Next, I needed a plain white background with natural/bright light. Enter our cheap Ikea flat sheet and a rocking chair pulled next to the window.
Though the room started to look like a pauper's version of Netherfield after the Bingleys returned to London, it did the job.
I then needed a way to restrain Elise in the proper position in the chair without making her upset. I ask you...what are Bumbo seats for if not for that purpose?
The only remaining necessary element was the baby, of course. I got her situated and gave her a ball to keep her hands occupied (and therefore out of the frame).
After that, it was just a simple matter of getting the right photo. We started off strong.
Maybe a little too much zoom. And movement.
Aha. I realized I needed to add a song and dance to keep her looking my direction.
Gah, the thumb! She just thinks it's so delicious. Who needs a passport photo anyway?
Ok, cute. But she moved again and made it blurry, and remember how you can't have an open mouth? Come on. And I'm not even going to address the snotty nose.
Acceptable. And yet...the mug shot just wasn't doing it for me. Shouldn't the US border officials be able to surmise that she's not a baby criminal mastermind? I need them to be able to judge her character in five seconds or less, because obviously her passport photo is a reflection of my parenting abilities.

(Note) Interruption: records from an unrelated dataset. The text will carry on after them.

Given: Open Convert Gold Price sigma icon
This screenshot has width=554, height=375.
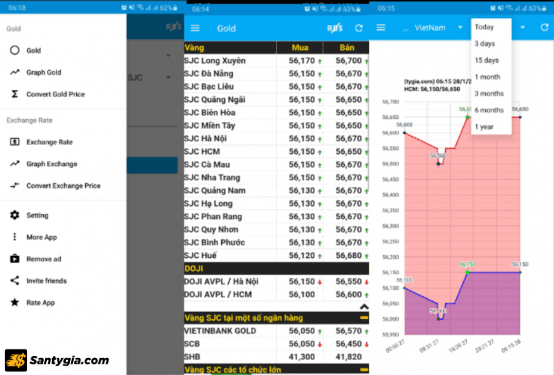Looking at the screenshot, I should tap(14, 94).
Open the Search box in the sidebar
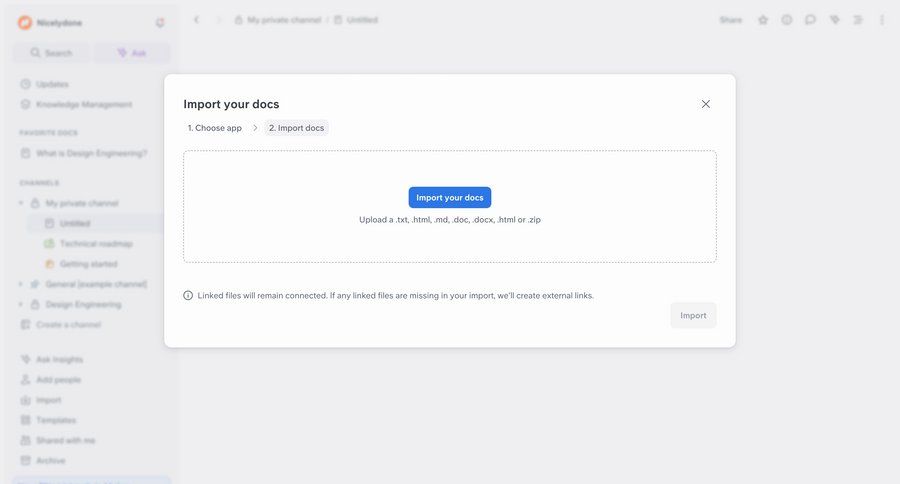900x484 pixels. [x=51, y=53]
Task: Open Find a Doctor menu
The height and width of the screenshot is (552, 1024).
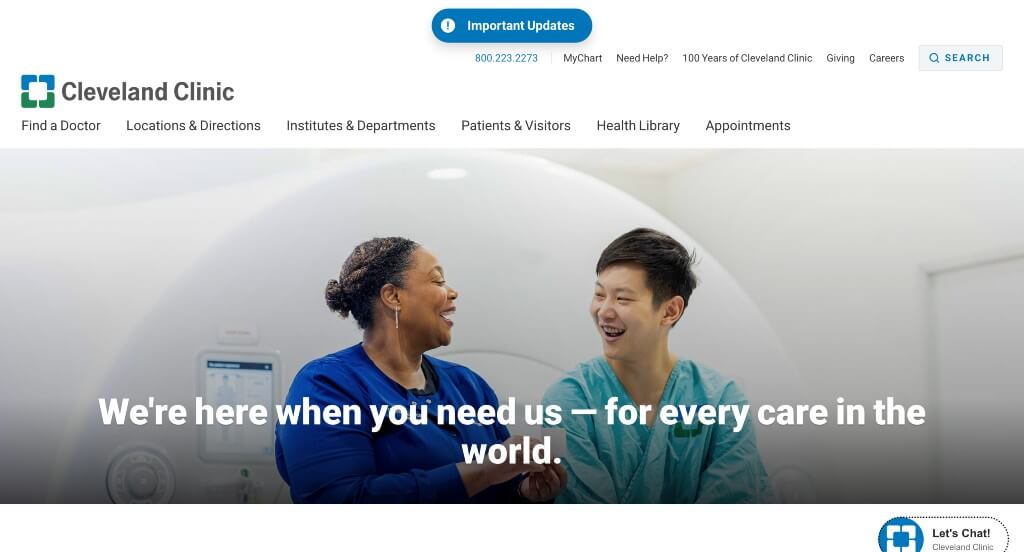Action: [x=61, y=125]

AND THERE IT IS. Crop a little on either side, bump up the brightness, and we are in business. It only took me 53 shots, but we got it.
Now, all I have to do is assemble her birth certificate, social security card, our marriage license, a printout of our airline tickets, and her baptism certificate, and both Chaz and I need to show up in person at the National Passport Center at our appointed time (which must be conveniently between 8:00 am and 4:00 pm Monday through Friday). The government, man. They like to make this so easy on us.
But hey! Europe, we're coming your way, one official document checklist item at a time!